Spanish poultry farmers are already struggling financially
calendar icon 13 July 2022
clock icon 2 minute read

After maintaining for years that they did not meet the conditions, the European Union has authorised the entry of Moroccan poultry meat, as stated in Regulation 2022/1040 published on 30 June.

"At the moment there is no need for extra imports from third countries that, in addition, do not comply with the demanding European regulations on animal health and welfare," stressed Eloy Ureña of COAG, the Spanish organisation for farmers and livestock breeders.

In a press release, the Coordination of Farmers' Organizations (COAG) rejected the opening of the borders to Moroccan chicken. COAG has denounced on numerous occasions the "critical" situation that Spanish poultry farmers are going through in the face of the "brutal" increase in production costs resulting from the increase in energy costs (+150%), feed (+35%) and prices at the threshold of profitability.
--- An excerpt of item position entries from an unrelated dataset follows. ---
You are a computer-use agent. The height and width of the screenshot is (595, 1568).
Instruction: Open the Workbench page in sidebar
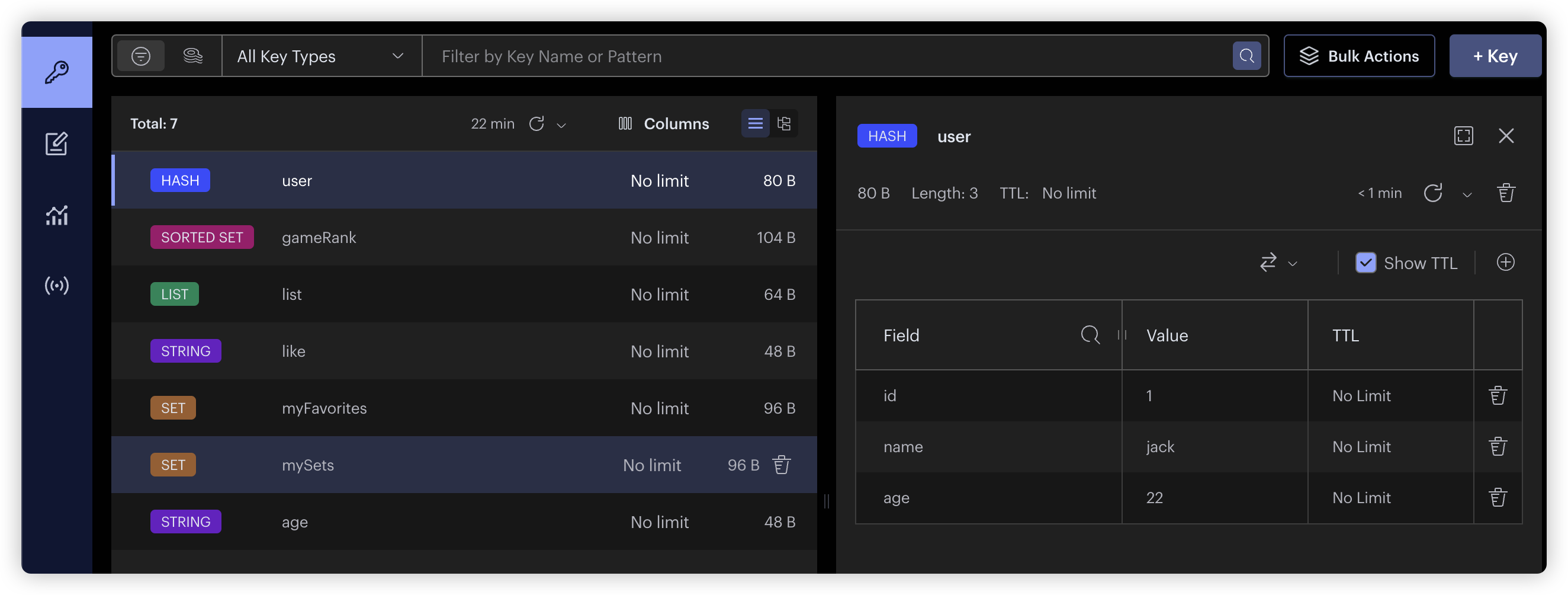[57, 144]
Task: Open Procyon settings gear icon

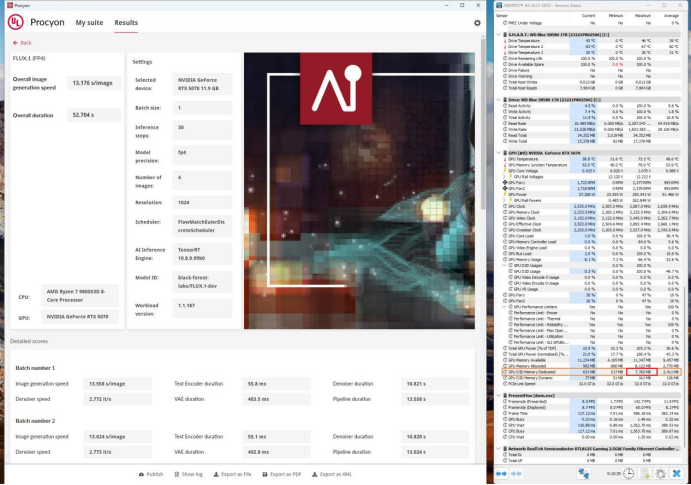Action: pos(477,22)
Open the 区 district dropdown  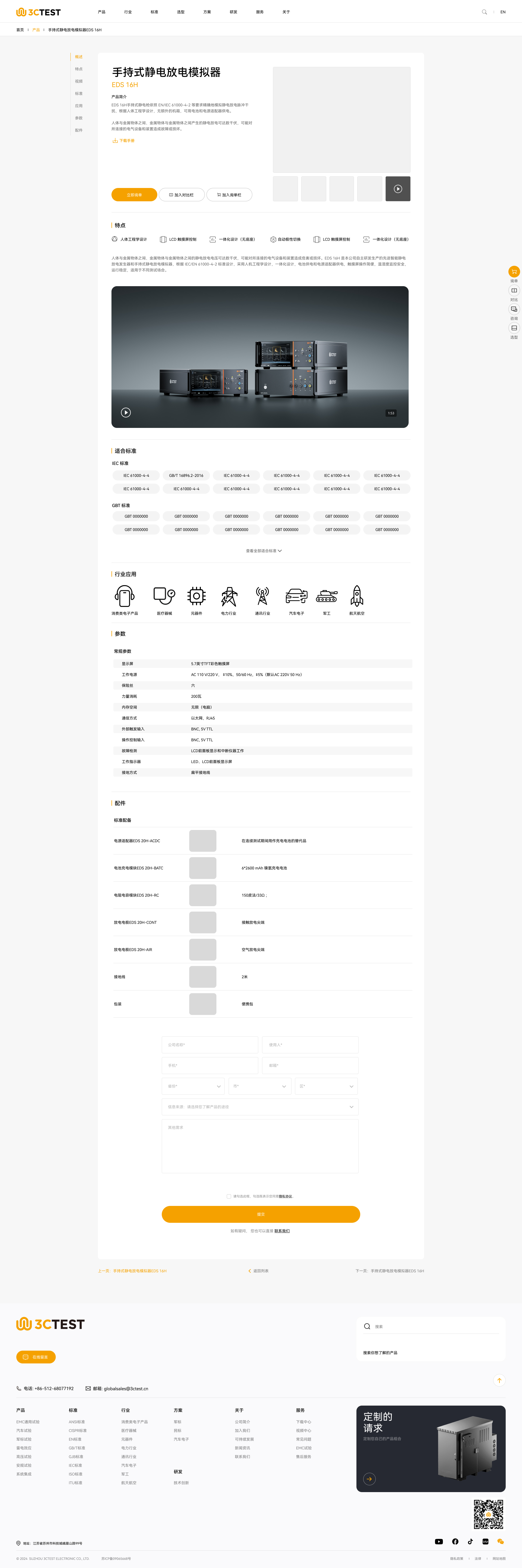326,1086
"This situation may be aggravated by this increase in imports from third countries, which do not comply with the EU's demanding regulations and high standards in terms of biosafety, quality and animal welfare," said Ureña. "In addition, at the moment they are not necessary because the effort and responsibility of poultry farmers guarantees the supply of chicken for the coming months."

COAG asked the EU and the Spanish government for fewer imports from third countries and more support for local poultry farms.

"Ten million were allocated for 5,000 poultry farms, leaving out other poultry sectors such as laying hens, turkey, quail, etc... - Totally insufficient aid," said Ureña. "The reality is that the situation of poultry producers is limit and we demand that, from the administration, a package of powerful and effective support measures be implemented before the entire poultry sector goes bankrupt technically."

In the meantime, Ureña has asked the ministry of agriculture for more means to increase the inspections of the Food Information and Control Agency (AICA() regarding compliance with the Food Chain Law in the contracts of integrating companies with livestock farmers and in abusive commercial practices of distribution chains.